From mboxrd@z Thu Jan  1 00:00:00 1970
From: John Fastabend <john.fastabend@gmail.com>
Subject: Re: [PATCH net-next 1/5] bpf: use __GFP_COMP while allocating page
Date: Wed, 12 Sep 2018 09:51:24 -0700
Message-ID: <6855742d-5925-0d94-e4f3-74bf118ca3d2@gmail.com>
References: <1536694684-3200-1-git-send-email-tushar.n.dave@oracle.com>
 <1536694684-3200-2-git-send-email-tushar.n.dave@oracle.com>
 <2fd601e3-5679-08f4-1610-b3c22de80935@oracle.com>
Mime-Version: 1.0
Content-Type: text/plain; charset=utf-8
Content-Transfer-Encoding: 8bit
To: Tushar Dave <tushar.n.dave@oracle.com>, ast@kernel.org,
        daniel@iogearbox.net, davem@davemloft.net,
        santosh.shilimkar@oracle.com, jakub.kicinski@netronome.com,
        quentin.monnet@netronome.com, jiong.wang@netronome.com,
        sandipan@linux.vnet.ibm.com, kafai@fb.com, rdna@fb.com, yhs@fb.com,
        netdev@vger.kernel.org, rds-devel@oss.oracle.com,
        sowmini.varadhan@oracle.com
Return-path: <netdev-owner@vger.kernel.org>
Received: from mail-io1-f66.google.com ([209.85.166.66]:43323 "EHLO
        mail-io1-f66.google.com" rhost-flags-OK-OK-OK-OK) by vger.kernel.org
        with ESMTP id S1727716AbeILV5J (ORCPT
        <rfc822;netdev@vger.kernel.org>); Wed, 12 Sep 2018 17:57:09 -0400
Received: by mail-io1-f66.google.com with SMTP id y10-v6so740710ioa.10
        for <netdev@vger.kernel.org>; Wed, 12 Sep 2018 09:51:45 -0700 (PDT)
In-Reply-To: <2fd601e3-5679-08f4-1610-b3c22de80935@oracle.com>
Content-Language: en-US
Sender: netdev-owner@vger.kernel.org
List-ID: <netdev.vger.kernel.org>

On 09/12/2018 09:21 AM, Tushar Dave wrote:
> 
> 
> On 09/11/2018 12:38 PM, Tushar Dave wrote:
>> Helper bpg_msg_pull_data() can allocate multiple pages while
>> linearizing multiple scatterlist elements into one shared page.
>> However, if the shared page has size > PAGE_SIZE, using
>> copy_page_to_iter() causes below warning.
>>
>> e.g.
>> [ 6367.019832] WARNING: CPU: 2 PID: 7410 at lib/iov_iter.c:825
>> page_copy_sane.part.8+0x0/0x8
>>
>> To avoid above warning, use __GFP_COMP while allocating multiple
>> contiguous pages.
>>
>> Signed-off-by: Tushar Dave <tushar.n.dave@oracle.com>
>> ---
>>   net/core/filter.c | 3 ++-
>>   1 file changed, 2 insertions(+), 1 deletion(-)
>>
>> diff --git a/net/core/filter.c b/net/core/filter.c
>> index d301134..0b40f95 100644
>> --- a/net/core/filter.c
>> +++ b/net/core/filter.c
>> @@ -2344,7 +2344,8 @@ struct sock *do_msg_redirect_map(struct sk_msg_buff *msg)
>>       if (unlikely(bytes_sg_total > copy))
>>           return -EINVAL;
>>   -    page = alloc_pages(__GFP_NOWARN | GFP_ATOMIC, get_order(copy));
>> +    page = alloc_pages(__GFP_NOWARN | GFP_ATOMIC | __GFP_COMP,
>> +               get_order(copy));
>>       if (unlikely(!page))
>>           return -ENOMEM;
>>       p = page_address(page);
> 
> I should have mentioned that I could re-order this patch anywhere in
> patch series (as long as it doesn't break git bisect).

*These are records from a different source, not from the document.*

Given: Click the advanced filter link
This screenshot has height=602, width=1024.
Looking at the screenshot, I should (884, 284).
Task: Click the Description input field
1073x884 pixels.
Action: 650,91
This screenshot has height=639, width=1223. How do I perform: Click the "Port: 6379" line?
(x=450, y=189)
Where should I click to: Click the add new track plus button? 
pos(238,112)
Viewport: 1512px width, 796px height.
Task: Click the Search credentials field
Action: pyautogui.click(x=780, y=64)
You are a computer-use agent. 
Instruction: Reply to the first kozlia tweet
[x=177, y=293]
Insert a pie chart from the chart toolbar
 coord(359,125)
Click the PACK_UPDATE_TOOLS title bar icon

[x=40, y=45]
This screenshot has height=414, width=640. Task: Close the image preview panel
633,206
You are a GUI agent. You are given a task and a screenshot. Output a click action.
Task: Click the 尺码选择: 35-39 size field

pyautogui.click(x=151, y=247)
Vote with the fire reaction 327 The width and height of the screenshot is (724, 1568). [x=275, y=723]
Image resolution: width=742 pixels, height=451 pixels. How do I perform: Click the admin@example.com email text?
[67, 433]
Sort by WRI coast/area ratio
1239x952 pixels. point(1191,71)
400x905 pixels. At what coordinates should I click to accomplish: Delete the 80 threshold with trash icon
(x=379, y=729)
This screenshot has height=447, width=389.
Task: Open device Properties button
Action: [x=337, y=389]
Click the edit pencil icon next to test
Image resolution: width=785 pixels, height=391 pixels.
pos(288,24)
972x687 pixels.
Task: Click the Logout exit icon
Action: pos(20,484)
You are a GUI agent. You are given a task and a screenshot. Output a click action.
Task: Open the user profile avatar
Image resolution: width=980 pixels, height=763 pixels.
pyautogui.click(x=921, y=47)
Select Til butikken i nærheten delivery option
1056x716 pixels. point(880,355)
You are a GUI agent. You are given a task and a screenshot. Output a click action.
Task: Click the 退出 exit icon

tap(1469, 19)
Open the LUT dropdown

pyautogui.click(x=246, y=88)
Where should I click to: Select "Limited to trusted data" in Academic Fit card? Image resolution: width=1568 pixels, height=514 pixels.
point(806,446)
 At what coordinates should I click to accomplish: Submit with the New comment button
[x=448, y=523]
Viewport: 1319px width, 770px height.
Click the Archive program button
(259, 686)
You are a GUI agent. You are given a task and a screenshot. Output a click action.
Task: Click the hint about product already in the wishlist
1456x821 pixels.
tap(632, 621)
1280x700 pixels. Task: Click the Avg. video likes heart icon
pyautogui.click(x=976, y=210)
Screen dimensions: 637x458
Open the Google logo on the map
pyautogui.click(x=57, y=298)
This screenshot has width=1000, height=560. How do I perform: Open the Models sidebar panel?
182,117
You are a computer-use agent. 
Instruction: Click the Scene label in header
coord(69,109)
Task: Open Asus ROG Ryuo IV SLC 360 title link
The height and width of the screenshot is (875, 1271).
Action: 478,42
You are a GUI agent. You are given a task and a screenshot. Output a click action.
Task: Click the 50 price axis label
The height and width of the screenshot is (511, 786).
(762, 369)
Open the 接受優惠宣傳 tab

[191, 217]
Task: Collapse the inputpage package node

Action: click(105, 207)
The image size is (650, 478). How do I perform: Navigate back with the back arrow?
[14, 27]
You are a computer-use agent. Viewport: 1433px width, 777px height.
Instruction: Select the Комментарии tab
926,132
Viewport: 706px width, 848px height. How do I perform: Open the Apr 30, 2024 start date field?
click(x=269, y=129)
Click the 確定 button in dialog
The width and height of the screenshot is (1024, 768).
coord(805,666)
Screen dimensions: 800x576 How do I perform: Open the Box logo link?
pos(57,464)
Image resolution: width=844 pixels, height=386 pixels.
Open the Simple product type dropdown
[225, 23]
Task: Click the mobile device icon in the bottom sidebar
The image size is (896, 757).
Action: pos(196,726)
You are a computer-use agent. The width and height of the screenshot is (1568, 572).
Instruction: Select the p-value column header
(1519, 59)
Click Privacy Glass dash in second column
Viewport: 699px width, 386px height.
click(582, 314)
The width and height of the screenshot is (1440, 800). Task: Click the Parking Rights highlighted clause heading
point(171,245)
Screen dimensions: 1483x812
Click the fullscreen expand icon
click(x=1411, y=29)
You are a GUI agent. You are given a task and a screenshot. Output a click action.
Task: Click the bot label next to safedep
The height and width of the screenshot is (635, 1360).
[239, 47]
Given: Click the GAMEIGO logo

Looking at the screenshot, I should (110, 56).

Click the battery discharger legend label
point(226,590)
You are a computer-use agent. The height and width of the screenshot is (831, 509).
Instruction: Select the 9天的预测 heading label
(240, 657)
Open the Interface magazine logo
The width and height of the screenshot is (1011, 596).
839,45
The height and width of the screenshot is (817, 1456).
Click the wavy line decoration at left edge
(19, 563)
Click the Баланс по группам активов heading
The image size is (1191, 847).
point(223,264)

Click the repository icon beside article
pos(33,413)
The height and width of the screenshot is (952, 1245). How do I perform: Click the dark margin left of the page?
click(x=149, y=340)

I kept it first
> because I think it is more like a bug fix. I sent it along with these
> patch series considering we have a context of why and for what I need
> this patch!
> 
> Daniel, John,
> 
> Not sure if you guys hit this page_copy_sane warning. I hit it when RDS
> copy sg page to userspace using copy_page_to_iter().
> 

I have not hit this before but I'm working on a set of patches for
test_sockmap to test the bpf_msg_pull_data() so I'll add a case
for this. Currently, we only test the simple case where we pull
data out of a single page in selftests. This was sufficient for
my use case but missed a handful of other valid cases.

> example:
> 
> RDS packet size 8KB represented in scatterlist:
> sg_data[0].length = 1400
> sg_data[1].length = 1448
> sg_data[2].length = 1448
> sg_data[3].length = 1448
> sg_data[4].length = 1448
> sg_data[5].length = 1000
> 
> If start=0 and end=8192, bpf_msg_pull_data() will linearize all
> sg_data elements into one shared page. e.g. sg_data[0].length = 8192.
> Using this sg_data[0].page in function copy_page_to_iter() causes:
> WARNING: CPU: 2 PID: 7410 at lib/iov_iter.c:825
> page_copy_sane.part.8+0x0/0x8
> 
> (FYI, patch 4 has code that does copy_page_to_iter)
> 

How about sending it as a bugfix against bpf on its own. It
looks like we could reproduce this with a combination of
bpf_msg_pull_data() + redirect (to ingress) perhaps. Either
way seems like a candidate for the bpf fixes tree to me.

Thanks,
John

> 
> Comments?
> 
> Thanks in advance,
> -Tushar
> 
>